No cambia mucho el panorama con el modernismo. Se sigue hablando de los mismos problemas e iguales resultados. La poética fin de siglo, pese a la revitalización espiritualista y la moda cristológica, importaron nuevas iconografías y su modo de representarlas, que no calaron demasiado en la sociedad española. No se puede decir lo mismo de la pintura. Como ejemplo recordamos el tema de Jesús en el Lago de Tiberiades, tan magníficamente traducido por Muñoz Degrain. Pero los modernistas, cuando volvían a la temática religiosa, no se desprendían de la esencia del Barroco ni de sus preceptos. Y ahí están Miguel Blay y Benlluire para confirmárnoslo.

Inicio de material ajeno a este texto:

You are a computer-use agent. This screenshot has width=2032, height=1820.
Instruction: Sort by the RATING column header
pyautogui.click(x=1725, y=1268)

¿Debemos por ello renegar de la escultura religiosa del siglo XIX, o, si me apuran, de la del XX? Mejor las palabras de Sánchez Cantón pronunciadas en 1926, que las mías, para concluir:
“Allá amargados y exclusivistas, nuevos Jeremías, derramen lágrimas sobre el pasado y vaticinen la destrucción de toda belleza; ésta jamás perecerá, y el arte durará tanto como el mundo. A nuevos tiempos, nuevos conceptos y nuevas formas; procuremos explicárnoslas, por mucho que disten de nuestros gustos. Fuera audacia discernir qué habrá de quedar de las tendencias actuales; es pleito reservado a los que vendrán detrás; pero cuando Holanda, Guevara, Pacheco y tantos otros se equivocaron al fallar en contra de grandes artistas coetáneos suyos, parece cautela de prudentes no proferir anatemas, aunque sólo sea en previsión de risas futuras”.